■ **BRIEF**: Among the records below, one line contains "Sort by (51, 2382)"; copy that line and all that follow it, exactly as written.

■ **Records drawn from a dataset**:
--------------------------------------------------

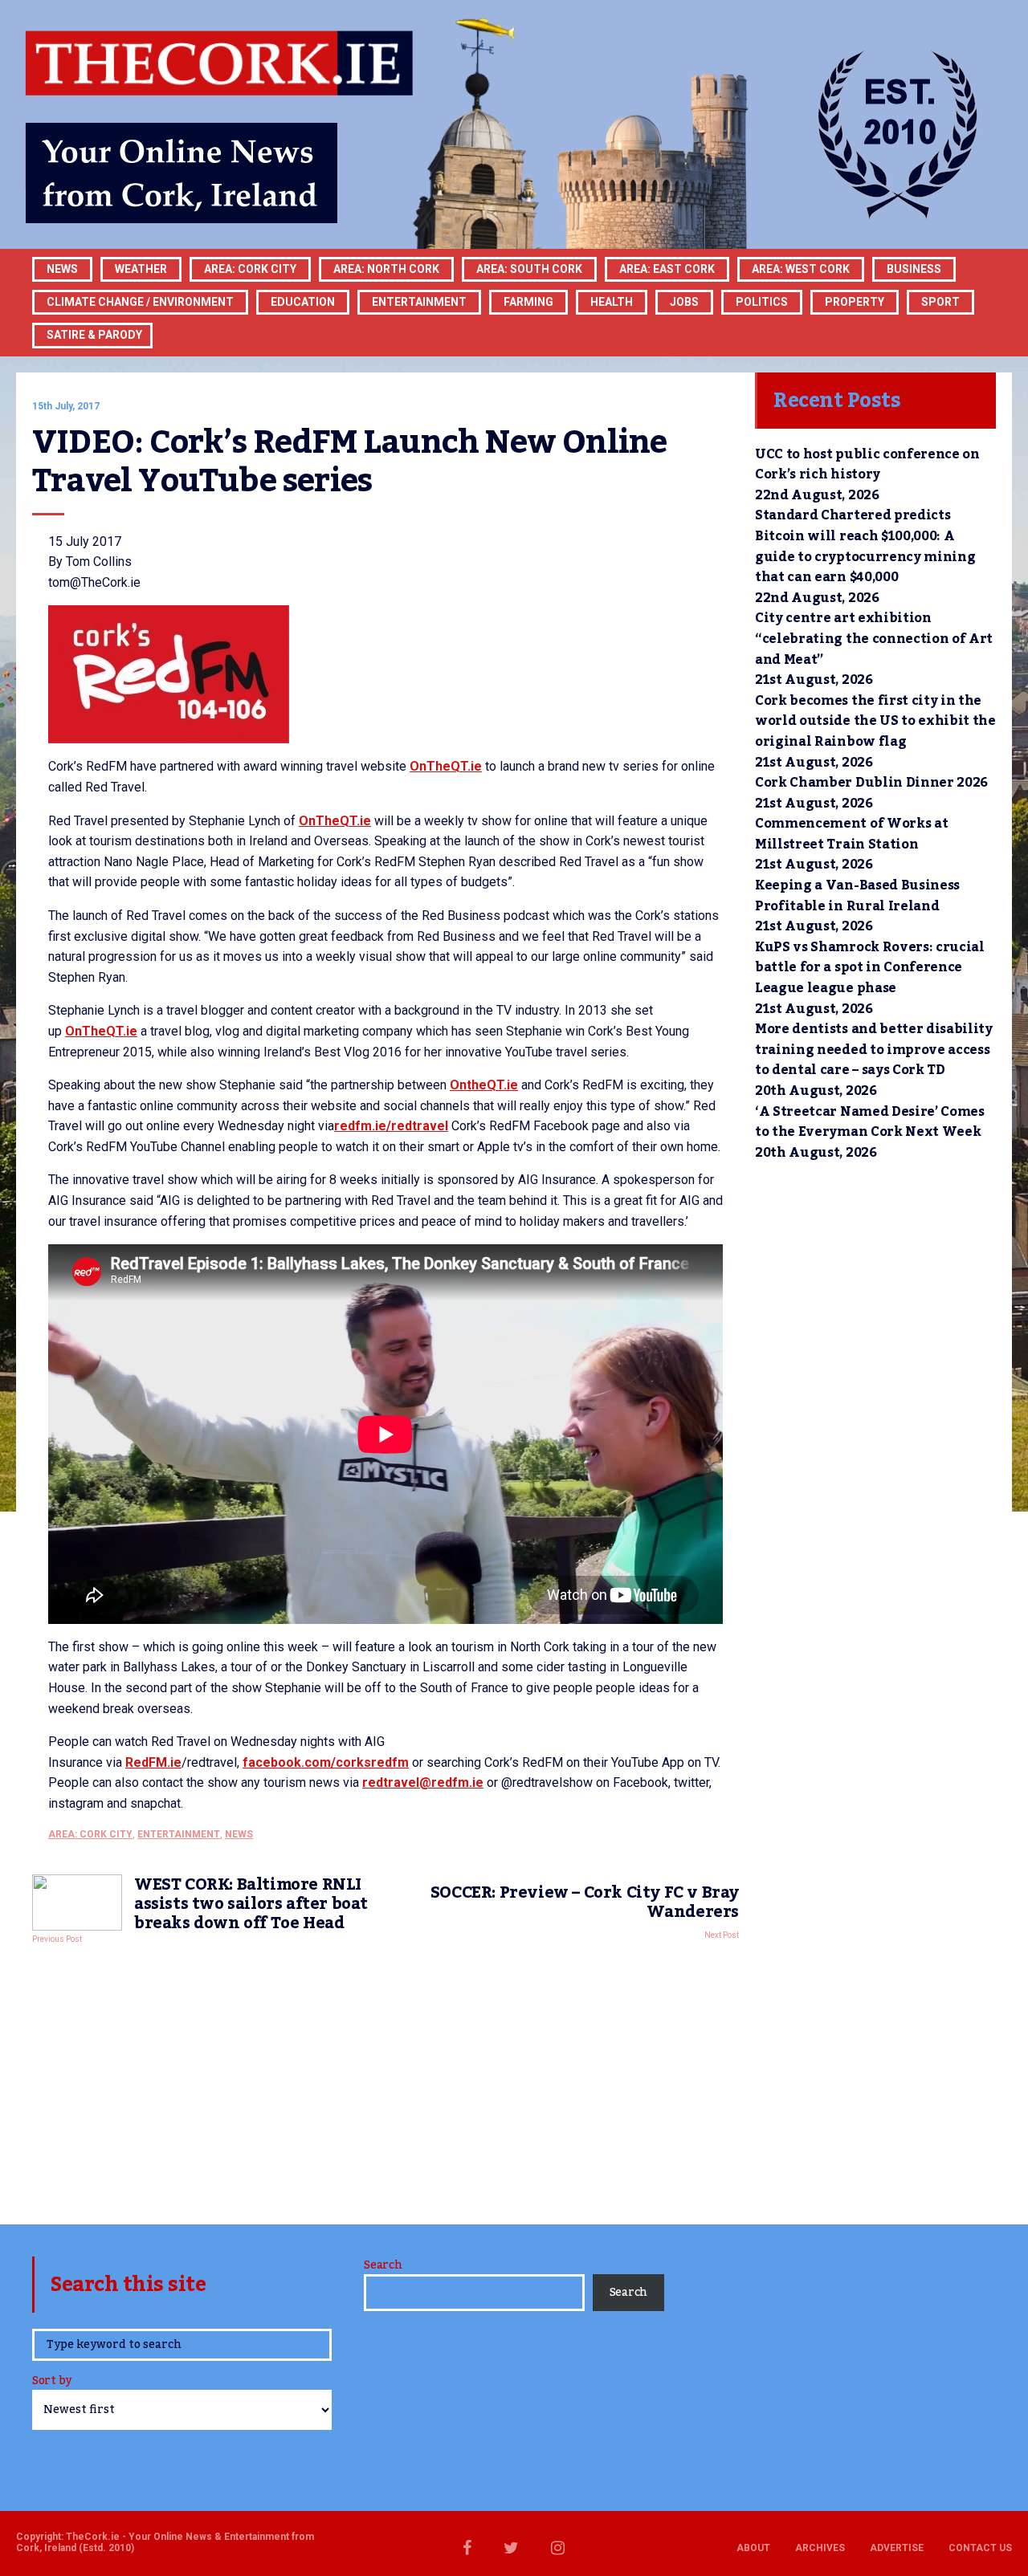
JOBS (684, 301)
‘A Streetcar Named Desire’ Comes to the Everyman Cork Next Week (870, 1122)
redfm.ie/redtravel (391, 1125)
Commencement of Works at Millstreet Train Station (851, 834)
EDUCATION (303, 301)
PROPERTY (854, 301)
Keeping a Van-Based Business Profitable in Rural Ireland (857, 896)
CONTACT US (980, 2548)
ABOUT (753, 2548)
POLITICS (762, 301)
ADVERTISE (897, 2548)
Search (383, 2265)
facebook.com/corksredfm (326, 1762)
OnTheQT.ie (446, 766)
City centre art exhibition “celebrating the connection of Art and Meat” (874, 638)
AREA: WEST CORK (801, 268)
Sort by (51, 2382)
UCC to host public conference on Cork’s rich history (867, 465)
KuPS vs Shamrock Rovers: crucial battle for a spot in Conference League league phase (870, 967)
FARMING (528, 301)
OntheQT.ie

--------------------------------------------------

■ **OUTPUT OF THE EXERCISE**:
Sort by (51, 2382)
UCC to host public conference on Cork’s rich history (867, 465)
KuPS vs Shamrock Rovers: crucial battle for a spot in Conference League league phase (870, 967)
FARMING (528, 301)
OntheQT.ie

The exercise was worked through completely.